New labeling requirements: FDA grants six-month extension to nutrition and supplement manufacturers
The FDA is set to assist manufacturers in adopting new labeling requirements and will not be enforcing action during the extended period.
28 Oct 2019 --- During the first six months following the general January 1, 2020-compliance date for new nutrition labeling regulations of conventional foods and dietary supplements, the US Food and Drug Administration (FDA) will be cooperating with manufacturers to meet the new labeling requirements. The FDA is postponing enforcement actions as a response to the multiple requests from manufacturers and industry groups to receive additional time to comply with the new requirements. These changes include different titles of nutrients, updated calculations and amended measuring units for selected dietary ingredients.
“For dietary supplements, the revisions mostly affect products that provide significant levels of dietary ingredients with Reference Daily Intake (RDI) values or Daily Reference Values (DRV), such as vitamins, or macronutrients such as fat, sugar and cholesterol,” says American Herbal Products Association (AHPA) President Michael McGuffin, commenting on the regulations’ changes.
“Since herbal supplements often do not provide significant amounts of these, many products may not see many changes in nutrition labeling compared to the old regulations. However, herbal supplement manufacturers should be aware of coming changes and ensure that their products’ Supplement Facts boxes are compliant,” he adds.
The revisions are intended to reflect the changes in science and dietary habits that have occurred since the nutrition labeling regulations were first established in 1999. The compliance dates for the requirements without the extension period are January 1, 2020 for manufacturers with US$10 million or more in annual sales and January 1, 2021 for manufacturers with less than US$10 million in annual food sales.
AHPA has published a free guidance document to help companies navigate the new labeling requirements.

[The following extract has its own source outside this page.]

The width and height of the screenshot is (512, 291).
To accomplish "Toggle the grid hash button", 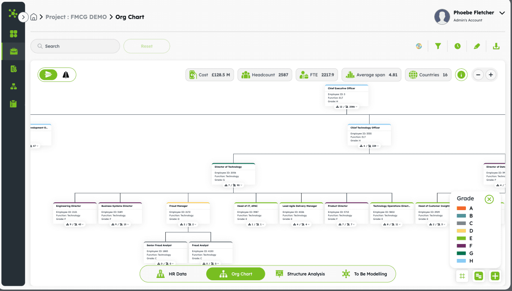I will point(462,276).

Some of these changes include:
- Vitamin D, potassium and added sugars are now “mandatory nutrients” required to be declared when present in significant amounts.
- Vitamin A and vitamin C are no longer “mandatory nutrients.”
- Differentiation between “added sugars” (for example from acidulants and flavors) and naturally-occurring sugars.
- Differentiation between folic acid and naturally-occurring folate.
- Reference values used to calculate the percent Daily Value (DV) for declaration on the Supplement Facts box were updated for most dietary ingredients with established DVs.
- Change in units of measure for a few dietary ingredients, such as vitamin A, folate, vitamin D and vitamin E.
In late September, 13 trade associations wrote a letter to appeal to the FDA to provide the necessary flexibility in its enforcement of the new nutrition labeling rules. The letter indicated that extra time to implement the new changes is needed due to the magnitude of the task of revising all labels, the difficulty of predicting label inventory levels and the high cost and environmental impact of disposing of existing label inventory. Moreover, the continued use of existing labels for a short period following the compliance date would not present a risk of misleading consumers, states the letter.
Besides asking for a time period extension, the letter also requested the FDA to provide enforcement discretion to companies that have not labeled its products by the compliance date but can demonstrate good-faith efforts to bring their full portfolio of labels into compliance by January 1, 2020.
Labeling in the spotlight
Science-backed facts found on food labels are of paramount importance to ensure consumers can make informed, healthy purchasing decisions. The FDA, for example, has previously implemented labeling differentiation between “nutrition” and “supplement” facts to ensure responsible supplement manufacturers and suppliers will promote product transparency.
Moreover, a study found that the FDA’s impending mandatory added sugar labeling policy for packaged foods and beverages – set to take effect between 2020 and 2021 – could prevent or postpone nearly 1 million cases of cardiometabolic disease, including heart disease, stroke and Type 2 diabetes, over a 20 year period.
Outside of the US, the traffic light resembling Nutri-Score labeling system has been called the most effective style of front-of-pack labeling (FoPL) to help consumers rank products according to their nutritional quality. Spanish supermarket chain Eroski became the first European store to introduce the Nutri-Score system, doing so on a handful of its own-brand products in January. France and Belgium also use the labeling system voluntarily in an attempt to uniform the nutritional labeling system in Europe.